### Passage
◆ ◆ ◆ ◆ ◆ ◆ ◆

The behaviour of matter at quantum level includes a number of surprising effects, which we are lucky enough to be able to study and observe in different physical systems. Some of these effects are due to the radically different properties of particles endowed with integer amounts of spin (which we call bosons), and particles endowed with half-integer amounts of spin (which we call fermions).

Already a difficulty arises if we want to discuss these properties. What is spin? Spin can be colloquially likened to a measure of how much a body rotates around some axis. However, for elementary particles that is a nonsensical description, as an object which is pointlike, and thus has no structure or features that may allow one to distinguish its orientation, cannot rotate. Around what, if it is pointlike? Still, we have no better way of describing what spin is. So when we draw diagrams to help figuring out the mechanics of particle interactions, we sometimes stick with representing particles as small circles with an arrow crossing them - the arrow representing the direction of the axis around which they are supposed to rotate. 

Particles with unit integers of spin - bosons, as mentioned above - are named after an Indian scientist, Satyendra Nath Bose, who first understood the peculiar properties of aggregates of those particles. On the other hand, particles with half-integer spins are called fermions after Enrico Fermi, who likewise understood the quantum properties of that class of particles. The distinction has profound consequences, as fermions are today understood as the elementary constituents of matter, while bosons are the carriers of interactions between them.

In the Standard Model, the elementary particles are either quarks and leptons (fermions), or force carriers (bosons). These are the photon, the W and Z bosons, the gluons, and the Higgs boson. But particles need not be elementary to retain a meaningful classification as fermions and bosons: in fact, the proton - which is by no means elementary, being a composite of three quarks - exhibits a 1/2 spin and is thus a fermion. The same can be said about the neutron. Instead, pions and other particles composed of a quark and an antiquark are bosons, as the two 1/2 spins of their constituents add up to either 1 or 0.

◆ ◆ ◆ ◆ ◆ ◆ ◆

### Raw data
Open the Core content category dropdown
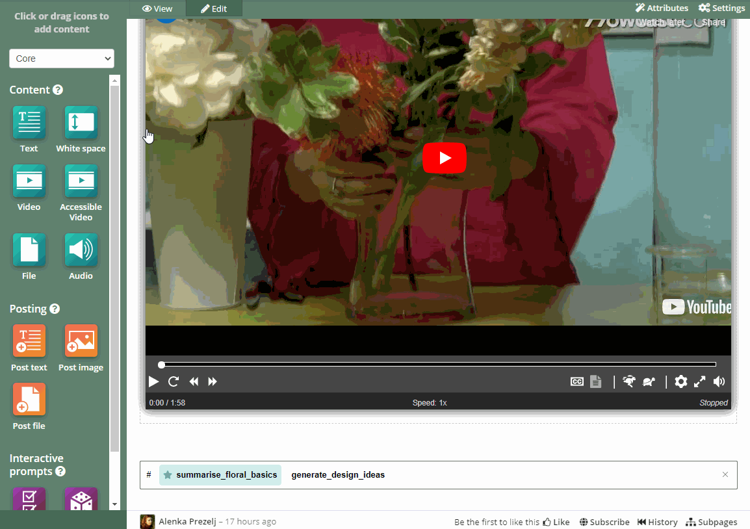 (61, 58)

◆ ◆ ◆ ◆ ◆ ◆ ◆

### Directive 1
Answer these from the passage on bosons and fermions:
(a) Who is the particle class with half-integer spin named after?
(b) How many quarks make up a proton?
(c) In particle diagrams, what does the arrow crossing each small circle represent?
### Directive 2
Name every force carrier that the passage on bosons and fermions lists for the Standard Model.
### Directive 3
Render this sentence from the passage on bosons and fermions in Spanish: "Spin can be colloquially likened to a measure of how much a body rotates around some axis."

### Written reply 1
(a) Enrico Fermi.
(b) Three.
(c) The direction of the axis around which the particle is supposed to rotate.

### Written reply 2
The photon, the W boson, the Z boson, the gluons, the Higgs boson

### Written reply 3
El espín puede compararse coloquialmente con una medida de cuánto gira un cuerpo alrededor de algún eje.